BERLIN, Feb. 22 (JTA) The issue of money, rather than morality, has made headlines across Germany during the ongoing negotiations for a fund to compensate Holocaust-era slave laborers.
Before negotiators agreed late last year on a total of $5.2 billion for the fund, the talks were snagged over differences involving of billions of marks at a time when more than 4 million Germans are jobless.
The focus on money has been a troubling and frustrating phenomenon for many of those at the bargaining table.
“It’s not just an issue of Jews wanting more money. That pains me greatly,” said Gideon Taylor, executive vice president of the Conference on Jewish Material Claims Against Germany, which was among the groups negotiating on behalf of the laborers.
“You translate things into financial terms, so it is easy for people to say it is all about money, but it isn’t. You can’t pay anyone what they should get. That’s the starting and ending point for me.”
Rabbi Andrew Baker, director of European affairs for the American Jewish Committee, agrees that those who suffered cannot ever be paid enough.
But at the same time, he said the talks are about money “and I don’t think we should be embarrassed about it,” he said at a recent seminar on the topic of compensation, sponsored by the organization’s Berlin office.

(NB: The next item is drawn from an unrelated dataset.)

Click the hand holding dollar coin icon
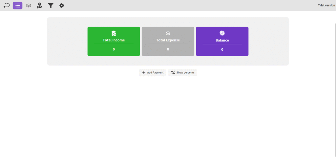The width and height of the screenshot is (336, 166). [x=39, y=6]
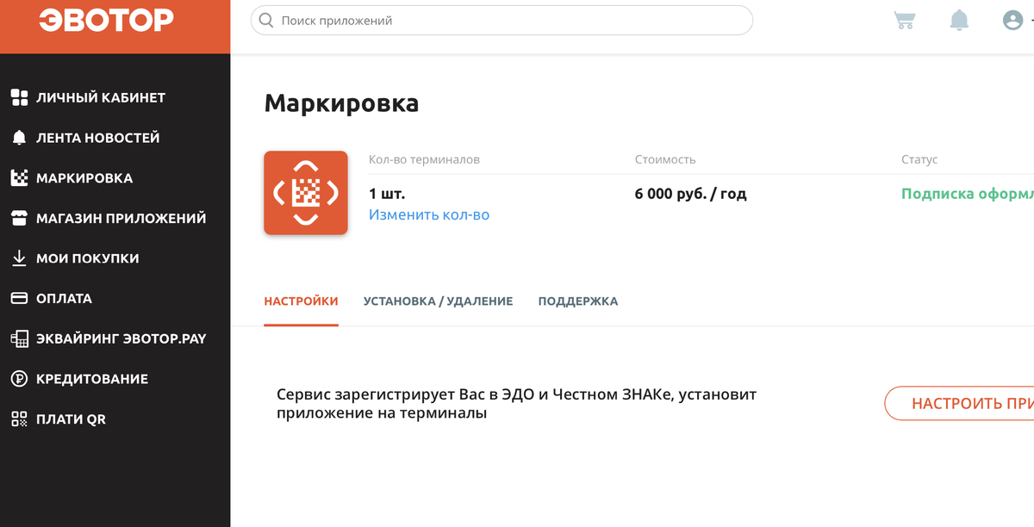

For years, former SS members have received their old-age pensions, he reminded those in attendance. What about those who suffered under their hands?
Last week, negotiators wrapped up the latest round of talks with no agreement on how to divide the $5.2 billion.
Talks are slated to continue March 7-8 in Washington.
Survivor advocates have questioned whether the compensation package should include a planned $1 billion “future fund” for memorials and educational projects, as well as a plan to set aside a small portion of the fund to compensate those who lost property due to the “Aryanization” of Jewish assets.
They say these well-meaning plans would come at the expense of survivors nearing the ends of their lives.
In addition, Wolfgang Gibowski, spokesman for the industry fund, expressed doubts last Friday that German industry would reach its goal of $2.6 billion any time soon. The other half of the fund is coming from the German government.
Speaking at the seminar, Gibowski said he is about to contact some 240,000 German companies and ask them to contribute to the compensation fund whether they used slave laborers or not.
“It hurts, I can tell you,” said Gibowski. “They tell me, ‘For a million marks we can secure jobs or start a new company.’ ”
Distaste for all the focus on money was voiced by German legislator Erika Steinbach, who said money-hungry lawyers from America were responsible for bringing up the reparations theme.
She said it is little known that “millions of Germans had to suffer as slave laborers, even small children, after 1945.”
Most Germans do not blame the Holocaust-era victims or exonerate the perpetrators. But they often appear more fixated on the money to be paid out than on the crimes that occurred during the war.
Reparations are “important, but it hits the small person who will have to pay a higher tax,” said a 58-year-old Berlin woman rushing home after work.
“What I don’t understand is all this bargaining about money,” said Uwe Glasbrenner, a 36-year-old travel agent. “News reports are all about how much money is in the fund, and how the German companies will have a hard time getting the money together. These are enormous sums.”
When asked if he had an idea how many of the estimated 1 million surviving forced or slave laborers are Jewish, Glasbrenner guessed it was half.
In fact, less than 20 percent about 168,000 are Jewish.
Within that minority, some 140,000 are described as slave laborers because they were working as concentration camp prisoners, under constant threat of death. The forced laborers, most of whom were deported to Nazi Germany from Eastern European nations, worked under better conditions than the slave laborers.
According to the best estimates of historians and survivors groups, said Alissa Kaplan, spokeswoman for the Claims Conference, there are 240,000 former slave laborers still living.
It is easy to see how the experiences of slave laborers can become lost in the tangle of financial discussions.
But, for an hour last Friday, the focus shifted to the crimes when those attending the seminar on compensation listened quietly to the testimony of Gunther Ruschin, a Berliner who was forced to work at an IG Farben factory at Auschwitz.
Deported as a teen-ager, he “became an adult man” upon arrival at the camp, where he was told, “The only way out of the concentration camp is through the chimney.”
Ruschin described how he saw a 14-year-old prisoner hanged “because allegedly he had stolen potatoes. But the child was so light that he did not die. One of the people there almost went crazy he was yanking the child down by his feet.”
Many survivors today are destitute, living in former Soviet lands, and waiting for a token acknowledgment of their suffering.
But they will all have to wait at least a bit longer because, beyond the various disagreements about how to make distributions, the German Parliament has yet to approve a law endorsing the fund before payments can be made.
When all is said and done, each survivor may receive a few thousand dollars from the fund at best a symbolic nod to their suffering.
“Can symbols help people? We think they can,” said the Claims Conference’s Taylor. “They can help survivors recover their dignity.”